**Supplied material**.
BEGIN
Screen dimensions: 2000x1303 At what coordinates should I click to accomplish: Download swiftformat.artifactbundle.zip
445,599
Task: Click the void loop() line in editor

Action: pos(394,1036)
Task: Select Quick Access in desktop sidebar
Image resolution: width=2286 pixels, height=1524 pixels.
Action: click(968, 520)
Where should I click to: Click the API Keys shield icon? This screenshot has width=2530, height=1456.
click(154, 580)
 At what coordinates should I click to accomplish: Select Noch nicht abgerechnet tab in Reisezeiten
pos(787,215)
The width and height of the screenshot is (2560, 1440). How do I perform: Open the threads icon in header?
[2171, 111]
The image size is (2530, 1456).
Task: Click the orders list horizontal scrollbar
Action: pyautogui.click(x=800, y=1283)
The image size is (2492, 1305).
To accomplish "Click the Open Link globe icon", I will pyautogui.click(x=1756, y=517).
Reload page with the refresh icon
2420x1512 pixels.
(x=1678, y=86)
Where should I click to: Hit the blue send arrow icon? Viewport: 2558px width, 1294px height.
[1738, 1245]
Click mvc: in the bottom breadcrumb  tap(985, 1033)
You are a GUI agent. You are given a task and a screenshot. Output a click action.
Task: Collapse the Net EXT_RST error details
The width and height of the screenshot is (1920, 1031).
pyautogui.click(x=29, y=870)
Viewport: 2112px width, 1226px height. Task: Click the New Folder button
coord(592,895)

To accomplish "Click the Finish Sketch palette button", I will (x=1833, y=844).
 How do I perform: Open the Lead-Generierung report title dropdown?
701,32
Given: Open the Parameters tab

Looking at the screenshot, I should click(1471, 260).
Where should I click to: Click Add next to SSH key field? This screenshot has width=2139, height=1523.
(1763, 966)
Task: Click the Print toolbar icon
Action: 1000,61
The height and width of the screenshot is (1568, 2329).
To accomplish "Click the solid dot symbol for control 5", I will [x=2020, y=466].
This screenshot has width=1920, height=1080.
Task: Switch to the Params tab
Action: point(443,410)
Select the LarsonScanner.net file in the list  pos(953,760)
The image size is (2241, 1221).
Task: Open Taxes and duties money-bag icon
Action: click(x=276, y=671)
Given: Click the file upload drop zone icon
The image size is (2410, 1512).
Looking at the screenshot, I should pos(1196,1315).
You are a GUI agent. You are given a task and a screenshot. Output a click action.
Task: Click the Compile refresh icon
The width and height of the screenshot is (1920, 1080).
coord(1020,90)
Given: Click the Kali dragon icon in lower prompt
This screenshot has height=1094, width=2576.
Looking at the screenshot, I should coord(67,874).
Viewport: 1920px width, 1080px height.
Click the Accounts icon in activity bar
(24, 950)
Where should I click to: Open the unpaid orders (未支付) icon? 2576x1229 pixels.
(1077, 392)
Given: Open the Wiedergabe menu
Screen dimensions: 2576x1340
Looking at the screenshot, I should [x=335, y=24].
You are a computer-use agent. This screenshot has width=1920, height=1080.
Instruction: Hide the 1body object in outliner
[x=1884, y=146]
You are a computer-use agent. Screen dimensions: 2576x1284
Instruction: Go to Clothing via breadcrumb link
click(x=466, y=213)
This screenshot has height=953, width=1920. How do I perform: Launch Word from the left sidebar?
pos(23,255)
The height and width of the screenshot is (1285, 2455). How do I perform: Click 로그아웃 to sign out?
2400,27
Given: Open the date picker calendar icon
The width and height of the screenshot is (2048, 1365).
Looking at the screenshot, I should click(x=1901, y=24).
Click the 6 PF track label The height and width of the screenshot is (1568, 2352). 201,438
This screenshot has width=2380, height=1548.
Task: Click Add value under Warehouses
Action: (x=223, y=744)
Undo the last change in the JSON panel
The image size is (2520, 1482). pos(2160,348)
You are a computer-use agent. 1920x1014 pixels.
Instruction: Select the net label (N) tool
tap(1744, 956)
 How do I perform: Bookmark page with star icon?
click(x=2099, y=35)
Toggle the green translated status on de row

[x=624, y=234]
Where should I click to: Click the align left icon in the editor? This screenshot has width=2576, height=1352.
END
**Task**. Give again each line shown above, keeping every word as it is.

**Task answer**.
Screen dimensions: 2000x1303 At what coordinates should I click to accomplish: Download swiftformat.artifactbundle.zip
445,599
Task: Click the void loop() line in editor

Action: pos(394,1036)
Task: Select Quick Access in desktop sidebar
Image resolution: width=2286 pixels, height=1524 pixels.
Action: click(968, 520)
Where should I click to: Click the API Keys shield icon? This screenshot has width=2530, height=1456.
click(154, 580)
 At what coordinates should I click to accomplish: Select Noch nicht abgerechnet tab in Reisezeiten
pos(787,215)
The width and height of the screenshot is (2560, 1440). How do I perform: Open the threads icon in header?
[2171, 111]
The image size is (2530, 1456).
Task: Click the orders list horizontal scrollbar
Action: pyautogui.click(x=800, y=1283)
The image size is (2492, 1305).
To accomplish "Click the Open Link globe icon", I will pyautogui.click(x=1756, y=517).
Reload page with the refresh icon
2420x1512 pixels.
(x=1678, y=86)
Where should I click to: Hit the blue send arrow icon? Viewport: 2558px width, 1294px height.
[1738, 1245]
Click mvc: in the bottom breadcrumb  tap(985, 1033)
You are a GUI agent. You are given a task and a screenshot. Output a click action.
Task: Collapse the Net EXT_RST error details
The width and height of the screenshot is (1920, 1031).
pyautogui.click(x=29, y=870)
Viewport: 2112px width, 1226px height. Task: Click the New Folder button
coord(592,895)

To accomplish "Click the Finish Sketch palette button", I will (x=1833, y=844).
 How do I perform: Open the Lead-Generierung report title dropdown?
701,32
Given: Open the Parameters tab

Looking at the screenshot, I should click(1471, 260).
Where should I click to: Click Add next to SSH key field? This screenshot has width=2139, height=1523.
(1763, 966)
Task: Click the Print toolbar icon
Action: 1000,61
The height and width of the screenshot is (1568, 2329).
To accomplish "Click the solid dot symbol for control 5", I will [x=2020, y=466].
This screenshot has width=1920, height=1080.
Task: Switch to the Params tab
Action: point(443,410)
Select the LarsonScanner.net file in the list  pos(953,760)
The image size is (2241, 1221).
Task: Open Taxes and duties money-bag icon
Action: click(x=276, y=671)
Given: Click the file upload drop zone icon
The image size is (2410, 1512).
Looking at the screenshot, I should pos(1196,1315).
You are a GUI agent. You are given a task and a screenshot. Output a click action.
Task: Click the Compile refresh icon
The width and height of the screenshot is (1920, 1080).
coord(1020,90)
Given: Click the Kali dragon icon in lower prompt
This screenshot has height=1094, width=2576.
Looking at the screenshot, I should coord(67,874).
Viewport: 1920px width, 1080px height.
Click the Accounts icon in activity bar
(24, 950)
Where should I click to: Open the unpaid orders (未支付) icon? 2576x1229 pixels.
(1077, 392)
Given: Open the Wiedergabe menu
Screen dimensions: 2576x1340
Looking at the screenshot, I should [x=335, y=24].
You are a computer-use agent. This screenshot has width=1920, height=1080.
Instruction: Hide the 1body object in outliner
[x=1884, y=146]
You are a computer-use agent. Screen dimensions: 2576x1284
Instruction: Go to Clothing via breadcrumb link
click(x=466, y=213)
This screenshot has height=953, width=1920. How do I perform: Launch Word from the left sidebar?
pos(23,255)
The height and width of the screenshot is (1285, 2455). How do I perform: Click 로그아웃 to sign out?
2400,27
Given: Open the date picker calendar icon
The width and height of the screenshot is (2048, 1365).
Looking at the screenshot, I should click(x=1901, y=24).
Click the 6 PF track label The height and width of the screenshot is (1568, 2352). 201,438
This screenshot has width=2380, height=1548.
Task: Click Add value under Warehouses
Action: (x=223, y=744)
Undo the last change in the JSON panel
The image size is (2520, 1482). pos(2160,348)
You are a computer-use agent. 1920x1014 pixels.
Instruction: Select the net label (N) tool
tap(1744, 956)
 How do I perform: Bookmark page with star icon?
click(x=2099, y=35)
Toggle the green translated status on de row

[x=624, y=234]
Where should I click to: Click the align left icon in the editor? This screenshot has width=2576, height=1352.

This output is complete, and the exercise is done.